Император, узнав об этих событиях, ответил монахам и патриарху ужаснейшими угрозами, но ему помешало их исполнить восстание Виталиана.
И все же Савва от имени всех архимандритов и всех монахов, живших в святом городе, в пустыне вокруг него и в окрестностях Иордана, прислал ему письмо, в котором в очень сильных выражениях просил его вернуть спокойствие всем церквям и положить конец притеснениям, от которых страдали священники, монахи и сам патриарх Иоанн. Закончил он письмо гордым заявлением: «Мы не будем терпеть никаких добавлений ни к постановлениям трехсот восемнадцати Отцов в Никее, ни к постановлениям трех других соборов; за них мы готовы пролить свою кровь и умереть тысячу раз, если это возможно».
Можно ли удивляться тому, что эти люди, умевшие произносить такие полные мужества слова и, когда вера оказывалась в опасности, добавлять к этим словам поступки, были способны так долго оказывать сопротивление всемогущей власти императора, утомить ее и сделать напрасными все ее усилия и в Иерусалиме, и в Константинополе.

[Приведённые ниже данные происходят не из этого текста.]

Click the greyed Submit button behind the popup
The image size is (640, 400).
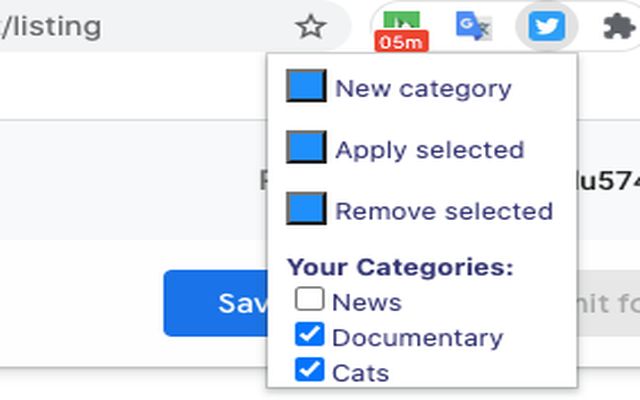click(x=609, y=303)

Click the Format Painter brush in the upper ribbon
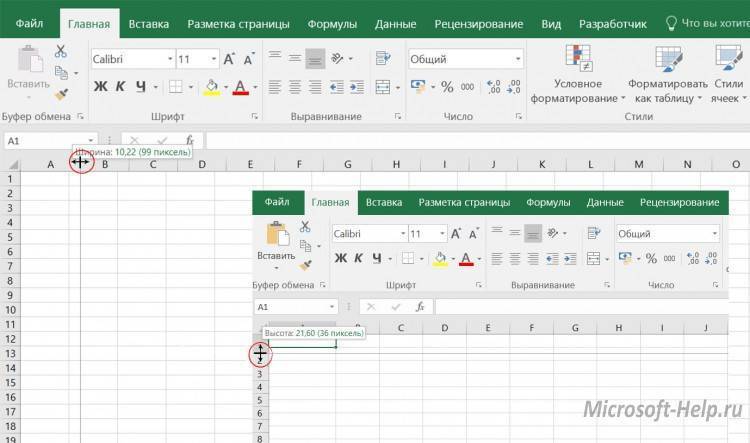tap(61, 95)
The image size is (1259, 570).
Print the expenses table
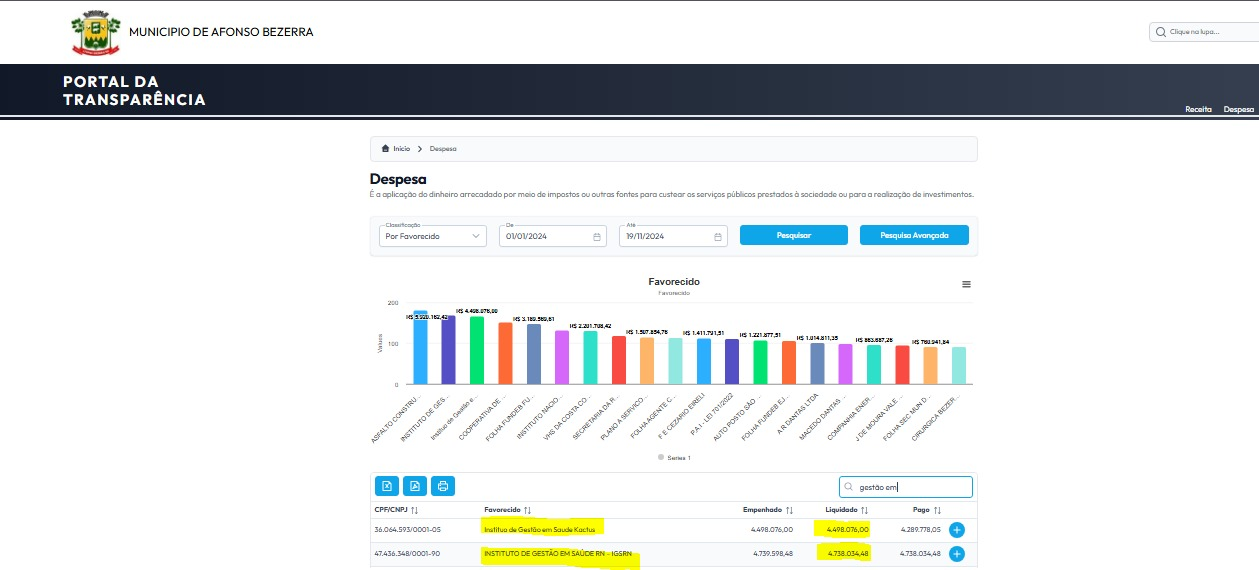click(x=443, y=486)
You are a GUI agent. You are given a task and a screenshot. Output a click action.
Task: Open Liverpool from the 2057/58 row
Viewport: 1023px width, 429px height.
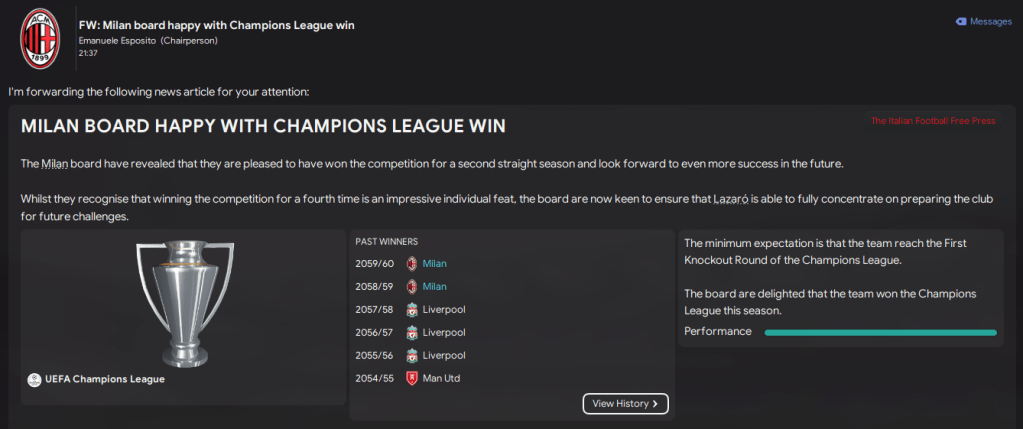[x=443, y=310]
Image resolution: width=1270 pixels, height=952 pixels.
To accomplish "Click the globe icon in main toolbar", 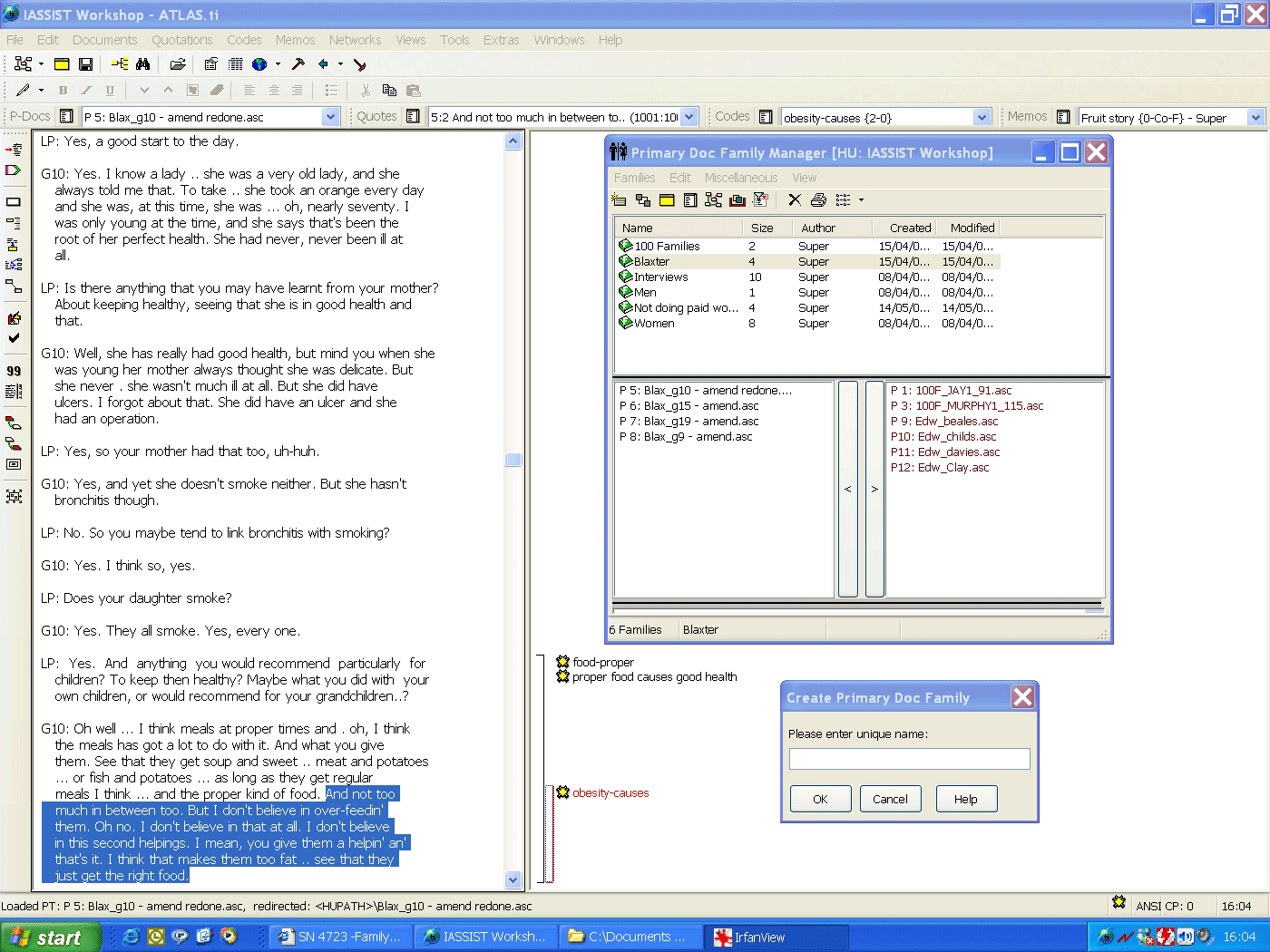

Вскоре в церкви вновь настал всеобщий мир благодаря смерти Анастасия (в 518 году), приходу к власти Юстина и восстановлению союза с римской церковью. Читатель уже знает, какую важную роль константинопольские монахи сыграли в этом великом религиозном умиротворении. Сейчас он узнает о том, каким стало их положение в империи и каким было их влияние в VI веке, в царствование Юстиниана Великого.